Significantly, Army Gen. Carter F. Ham the co-charimen of the Pentagon’s Working Group studying the impact of repealing Don’t Ask, Don’t Tell and a skeptic of lifting the ban announced that he would personally support ending the policy. “It is my personal view that I’m very concerned about the timing of the courts and so personally I think it is time to move debate and discussion to decision and implementation. So yes sir, I think it is time to change,” Ham responded to a question from Sen. John McCain (R-AZ), who was forced to move on to Gates.
For the GOP, it only got worse from there, as the witnesses effectively debunked Republican concerns one by one. Below is only a partial compilation:
- CLAIM: Should not lift ban in a time of war.
MULLEN RESPONDS: I find the argument that war is not the time to change to be antithetical with our experiences since 2001. War does not stifle change, it demands it. It does not make change harder, it facilities it.
- CLAIM: Combat troops believe repeal would be disruptive.

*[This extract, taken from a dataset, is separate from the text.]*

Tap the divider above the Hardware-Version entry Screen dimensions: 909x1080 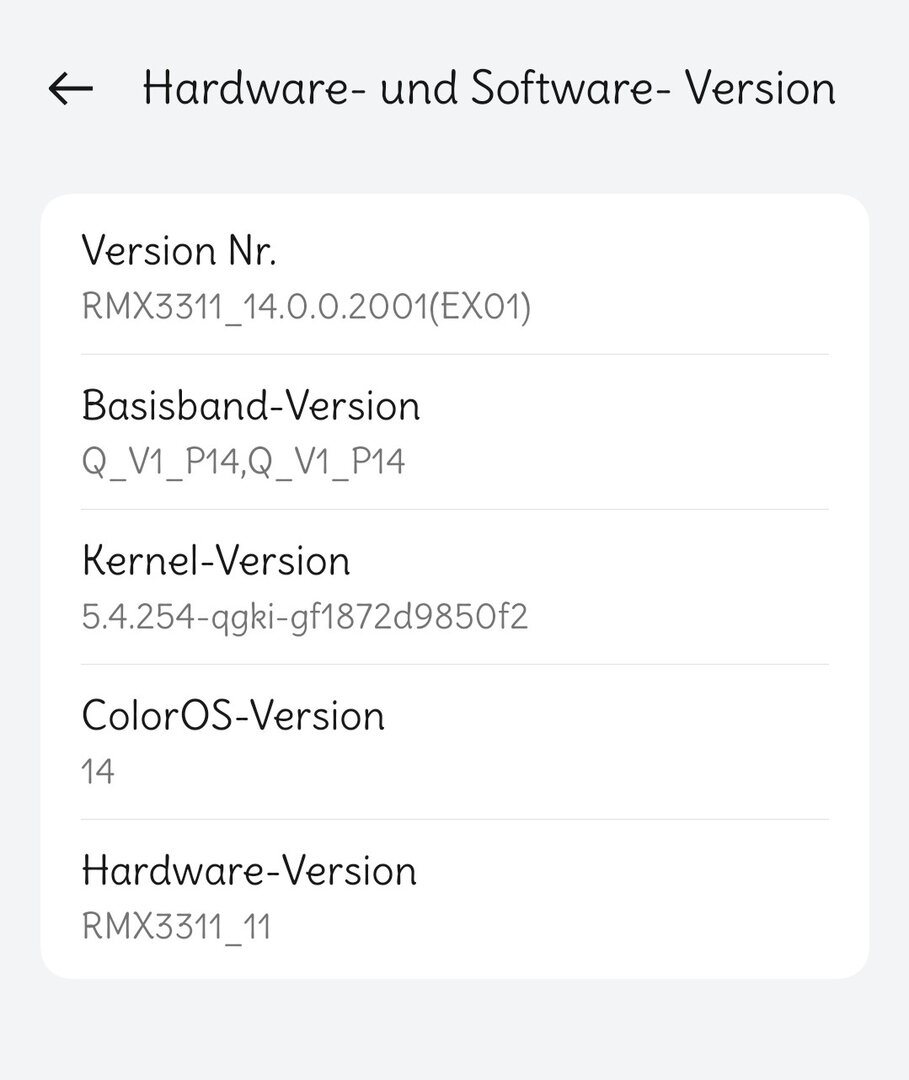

HAM RESPONDS: A subsequent question to that was, under intense combat, what would your response be. And we saw the negative rates drop dramatically.
- CLAIM: 28% response rate is too low.
HAM RESPONDS: Twenty-eight percent overall response rate is well within the historical range of Department of Defense surveys of military personnel.
- CLAIM: 265,000 servicemembers would leave the military.
GATES RESPONDS: Based on the survey itself, experience would dramatically lower those numbers. If I believed that a quarter of a million people would leave the military would leave immediately, if given the opportunity, I would certainly have second thoughts about that.
- CLAIM: Servicemembers should have been asked if they believe policy should be changed.
GATES RESPONDS: I can’t think of a single precedent in American history of doing a referendum of the american armed forces on a policy issue.
Watch a compilation:
The hearings will continue tomorrow, when the four Service Chiefs — who are less “sanguine” about repeal than Gates and Mullen — testify before the committee.